Report frog2 June 5, 2013 7:52 AM BST
I bet you regret letting them monitor how you went about your business.
Report TheVis June 5, 2013 8:47 AM BST
Whatever happened to the Lads takeover of Daq?  Seems like another waste of time as predicted.
Report Do wah Diddy June 5, 2013 9:52 AM BST
ITS A GOOD JOB THEY DONT HAVE A SERIOUS COMPETITOR
Report AyersRock June 5, 2013 10:54 AM BST
i am no expert but....

£100,000,000 marketing budget to produce a tv advert showing a man sweating buckets in a pub over whether to cash out 24 quid? small recreational punters would rather walk into a bookie at lunch and put a tenner on a horse at silly odds cos they like the horses name
Report tommycockles June 5, 2013 11:13 AM BST
He also appears to be the only person in the room not enjoying himself, too busy fretting over his £20 to win £8.
Report CLYDEBANK29 June 5, 2013 12:43 PM BST
Cash Out is one of the best things they've done and the advert is good.
Report Do wah Diddy June 5, 2013 12:58 PM BST
YOU COULD GET YOUR CASH OUT BEFORE YOU DONT NEED AN ADVERT TO TELL YOU
Report Do wah Diddy June 5, 2013 1:00 PM BST
ESPECIALLY AN ADVERT THAT COSTS THOUSANDS .ITS LIKE THE THIS IS A NUCLEAR FREE ZONE  SIGN THAT THEY HAVE UP IN MANCHESTER
Report CLYDEBANK29 June 5, 2013 1:11 PM BST
Should have had two guys playing a game of pool in the pub.  Player 1 says to Player 2 "who do you fancy for today's match"  Player 1 says "I fancy Liverpool, just backed them to win 1-0 at 10s with the bookies in the high street."  Player 2 says "yeah I quite fancy that.  Let me see what price that is on Betafir.  14s on Betfair mate."  Advert ends with the comment "make sure you get the best odds.  Check Betfair.com"
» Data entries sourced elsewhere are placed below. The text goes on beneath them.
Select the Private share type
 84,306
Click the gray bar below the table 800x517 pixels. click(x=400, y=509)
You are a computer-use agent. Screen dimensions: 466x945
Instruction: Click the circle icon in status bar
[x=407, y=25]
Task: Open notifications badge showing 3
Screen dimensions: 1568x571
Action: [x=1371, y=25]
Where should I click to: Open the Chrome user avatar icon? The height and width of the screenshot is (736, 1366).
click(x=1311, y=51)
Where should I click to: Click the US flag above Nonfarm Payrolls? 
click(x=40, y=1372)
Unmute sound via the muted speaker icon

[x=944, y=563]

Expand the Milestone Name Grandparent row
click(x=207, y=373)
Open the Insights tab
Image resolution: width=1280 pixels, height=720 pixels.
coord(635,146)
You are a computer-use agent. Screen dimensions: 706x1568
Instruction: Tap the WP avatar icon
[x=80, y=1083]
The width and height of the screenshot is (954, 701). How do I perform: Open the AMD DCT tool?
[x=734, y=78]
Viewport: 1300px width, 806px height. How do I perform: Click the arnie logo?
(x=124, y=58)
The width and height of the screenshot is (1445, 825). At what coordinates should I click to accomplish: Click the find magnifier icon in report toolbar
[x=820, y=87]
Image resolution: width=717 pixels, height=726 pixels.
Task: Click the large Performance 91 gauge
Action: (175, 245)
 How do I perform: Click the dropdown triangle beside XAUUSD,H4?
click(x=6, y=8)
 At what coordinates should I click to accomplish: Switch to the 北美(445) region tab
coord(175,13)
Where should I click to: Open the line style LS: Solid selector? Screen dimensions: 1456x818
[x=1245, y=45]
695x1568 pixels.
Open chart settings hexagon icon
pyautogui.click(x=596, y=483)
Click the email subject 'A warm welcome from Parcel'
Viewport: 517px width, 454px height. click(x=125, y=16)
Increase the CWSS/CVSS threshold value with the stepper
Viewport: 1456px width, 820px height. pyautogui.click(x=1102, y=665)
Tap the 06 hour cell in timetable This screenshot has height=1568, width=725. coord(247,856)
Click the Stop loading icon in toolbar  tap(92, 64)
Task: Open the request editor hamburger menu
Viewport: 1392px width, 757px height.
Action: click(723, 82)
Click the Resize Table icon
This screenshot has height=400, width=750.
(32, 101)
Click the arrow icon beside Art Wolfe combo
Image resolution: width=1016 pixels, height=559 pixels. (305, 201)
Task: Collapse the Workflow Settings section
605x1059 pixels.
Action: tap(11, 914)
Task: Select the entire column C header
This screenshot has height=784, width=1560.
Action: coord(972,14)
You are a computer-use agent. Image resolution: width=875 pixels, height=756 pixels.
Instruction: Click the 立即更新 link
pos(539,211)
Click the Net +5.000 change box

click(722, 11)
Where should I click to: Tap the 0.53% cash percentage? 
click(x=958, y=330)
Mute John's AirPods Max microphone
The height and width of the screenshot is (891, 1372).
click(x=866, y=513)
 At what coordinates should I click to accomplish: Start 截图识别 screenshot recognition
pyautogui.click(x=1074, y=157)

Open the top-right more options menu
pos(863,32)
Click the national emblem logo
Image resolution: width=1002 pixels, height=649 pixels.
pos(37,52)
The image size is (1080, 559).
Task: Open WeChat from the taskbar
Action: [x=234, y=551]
Then they open an account and get directed to the Sportsbook where it's 9sCry
Report viva el presidente! June 5, 2013 2:51 PM BST
Laugh clydebank.

honestly, I could come up with a better advert than the cash out one in an afternoon. seriously. in fact, I reckon I could write, cast, film and edit a better advert than that in a day, on a budget of somewhere between £0 and £100.

I mean, advertising 101. if you're advertising a recreational product, don't make it look like the person using it's having a really stressful time.

101a, if you have made that basic mistake, don't make it worse by surrounding him with people not using the product who look like they're having a better time than him.
Report ballabriggs June 5, 2013 8:47 PM BST
There was a Betfair advert on Sky last night - the one with 400 odd (?) better prices on Betfair than on William Hill etcetera.  It does seem ridiculous the exchange is being hidden away, whilst the marketing campaign is focusing (misleadingly?) on prices from the exchange. 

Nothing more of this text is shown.